# RECORDED DATA start

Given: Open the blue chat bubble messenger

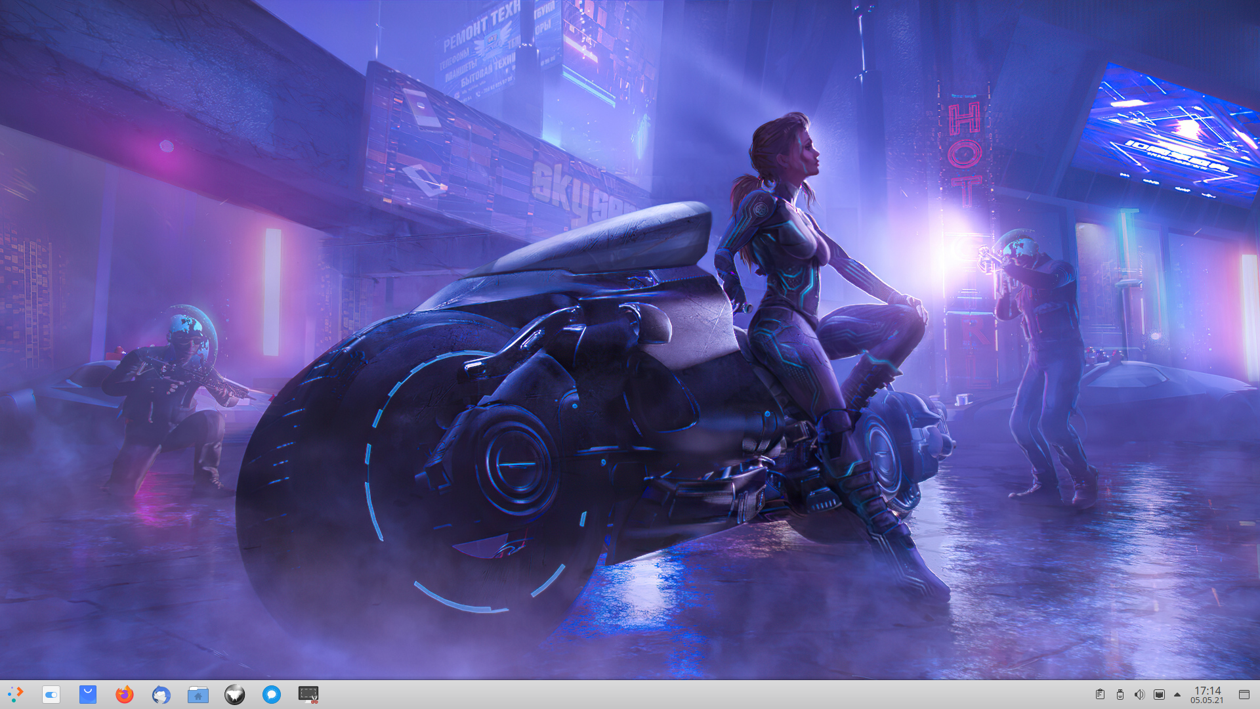Looking at the screenshot, I should [272, 695].
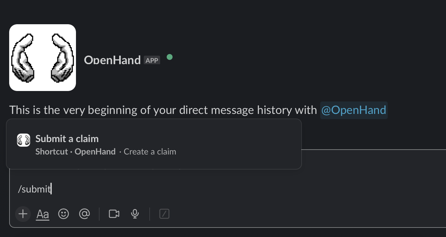Click the mention someone @ icon
Image resolution: width=446 pixels, height=237 pixels.
pos(84,214)
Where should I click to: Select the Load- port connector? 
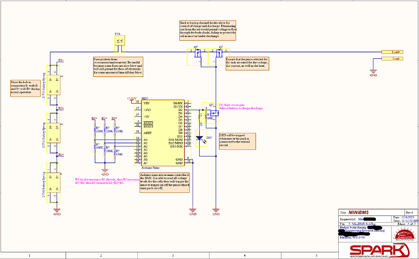pyautogui.click(x=393, y=58)
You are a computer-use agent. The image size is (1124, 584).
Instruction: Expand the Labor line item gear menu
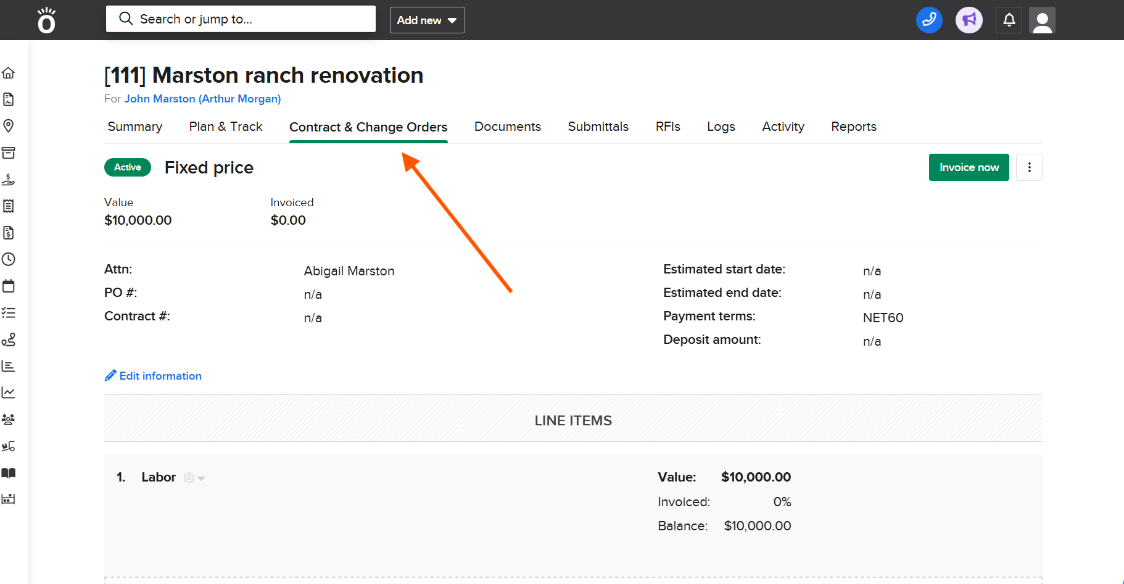click(194, 478)
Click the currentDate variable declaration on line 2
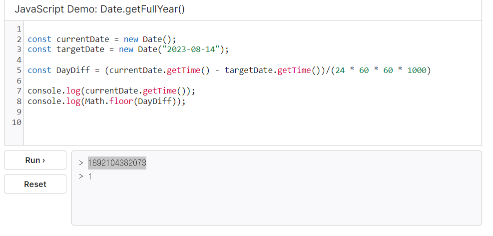This screenshot has height=236, width=493. pos(83,40)
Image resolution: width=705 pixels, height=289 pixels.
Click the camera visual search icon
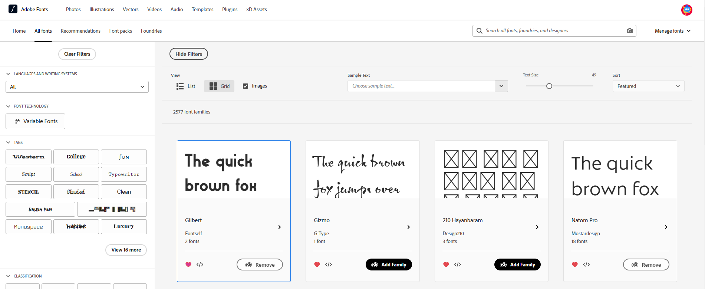[x=629, y=31]
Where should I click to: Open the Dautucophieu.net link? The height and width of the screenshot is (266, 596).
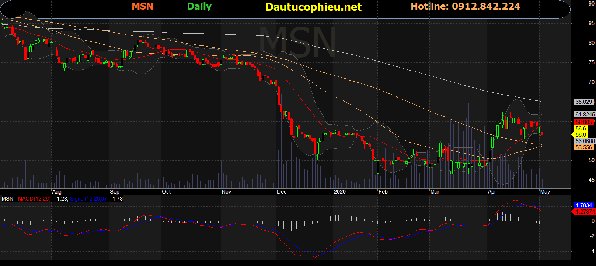click(x=313, y=7)
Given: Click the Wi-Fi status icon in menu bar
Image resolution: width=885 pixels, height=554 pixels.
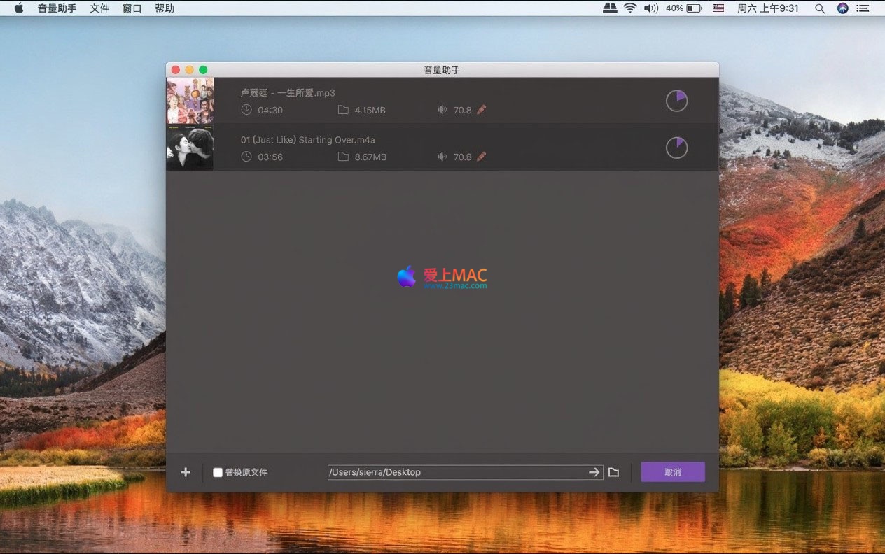Looking at the screenshot, I should click(x=630, y=8).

# RECORDED DATA end

* EXERCISE DETAILS:
Please rewrite the items from the line holding "Given: Click the" through the end of the items, inclusive, changing "menu bar" to "top bar" and leaving everything else unchanged. Leave the pictures out.

* RESPONSE TO THIS EXERCISE:
Given: Click the Wi-Fi status icon in top bar
Image resolution: width=885 pixels, height=554 pixels.
Looking at the screenshot, I should click(x=630, y=8).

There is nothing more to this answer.